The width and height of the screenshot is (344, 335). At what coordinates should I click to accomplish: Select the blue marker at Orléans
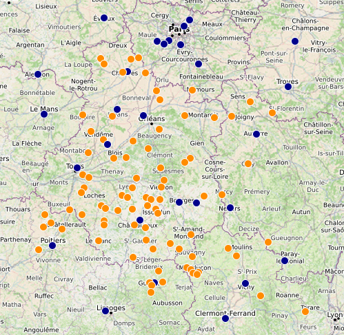(x=143, y=116)

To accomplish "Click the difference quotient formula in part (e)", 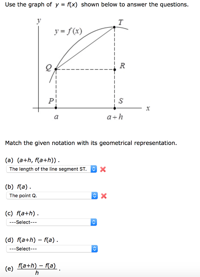I will 37,268.
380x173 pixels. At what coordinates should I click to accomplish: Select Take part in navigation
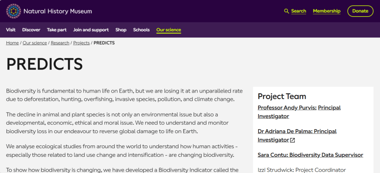pos(57,30)

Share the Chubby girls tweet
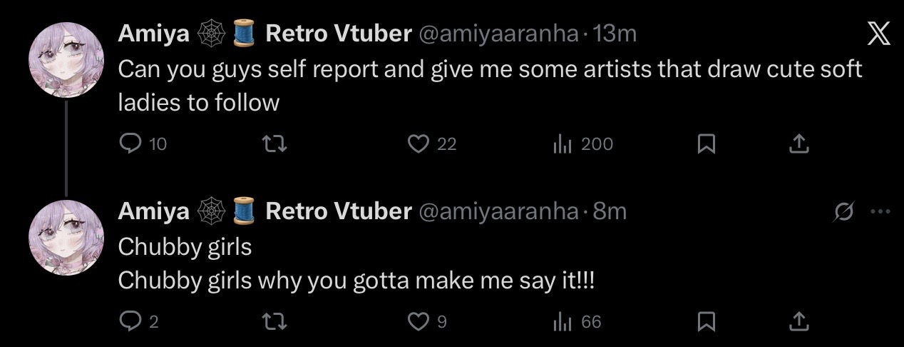(799, 321)
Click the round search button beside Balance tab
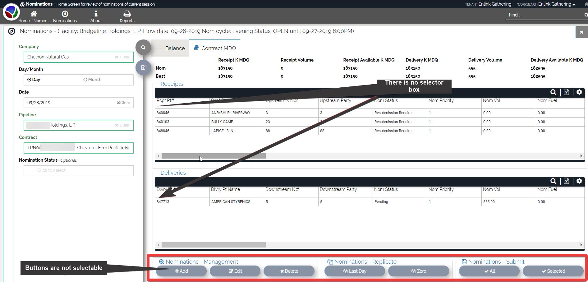588x282 pixels. pos(143,48)
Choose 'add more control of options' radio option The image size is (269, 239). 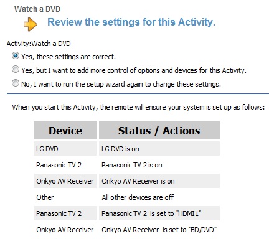click(x=16, y=69)
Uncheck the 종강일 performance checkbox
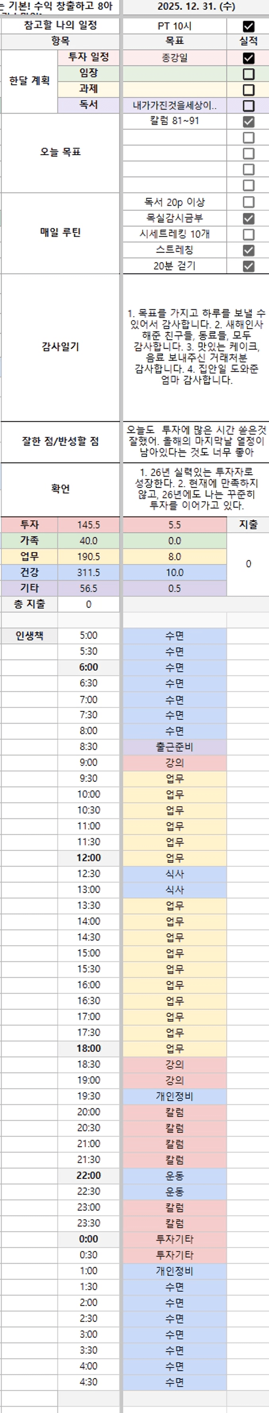Screen dimensions: 269x1413 248,58
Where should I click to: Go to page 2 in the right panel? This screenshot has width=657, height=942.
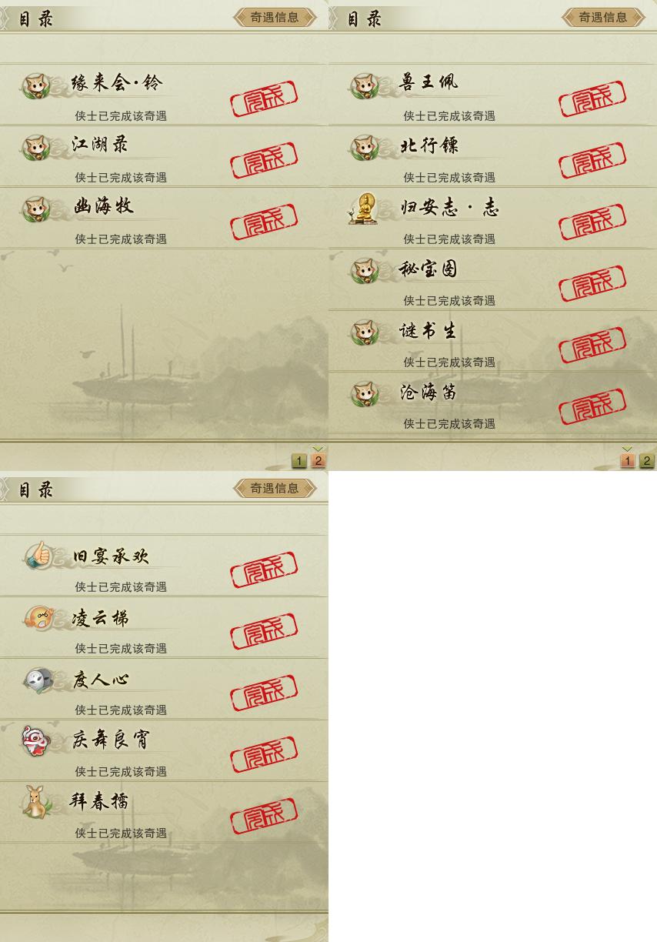click(646, 461)
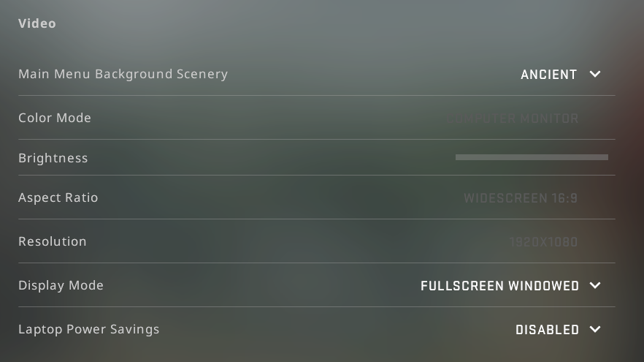This screenshot has width=644, height=362.
Task: Select the Display Mode setting label
Action: (61, 285)
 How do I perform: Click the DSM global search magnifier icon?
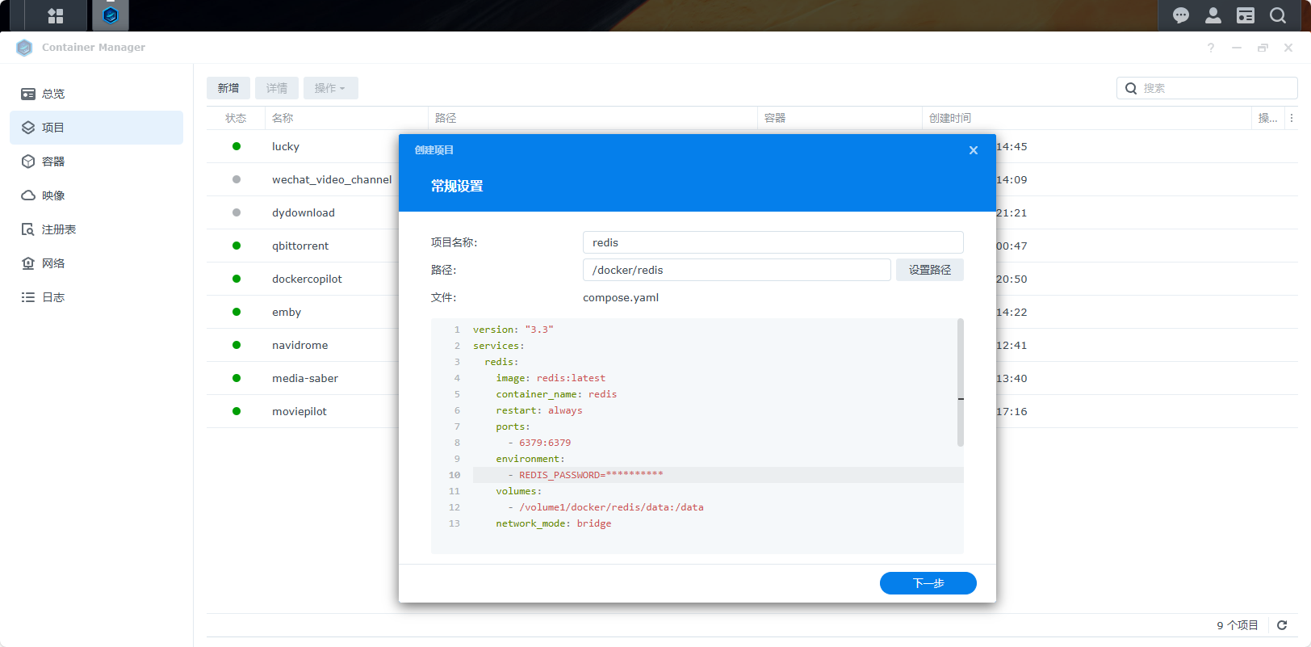point(1277,15)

----

- Work to complete -
The answer is the run of lines from the one with "Where should I" through the final line of the data, copied exactly, and nothing else; no pictures.

- Expected answer -
Where should I click to: Go to page 2 in the right panel? This screenshot has width=657, height=942.
click(646, 461)
This screenshot has width=644, height=362.
Task: Select the Display Mode setting label
Action: (61, 285)
 How do I perform: Click the DSM global search magnifier icon?
point(1277,15)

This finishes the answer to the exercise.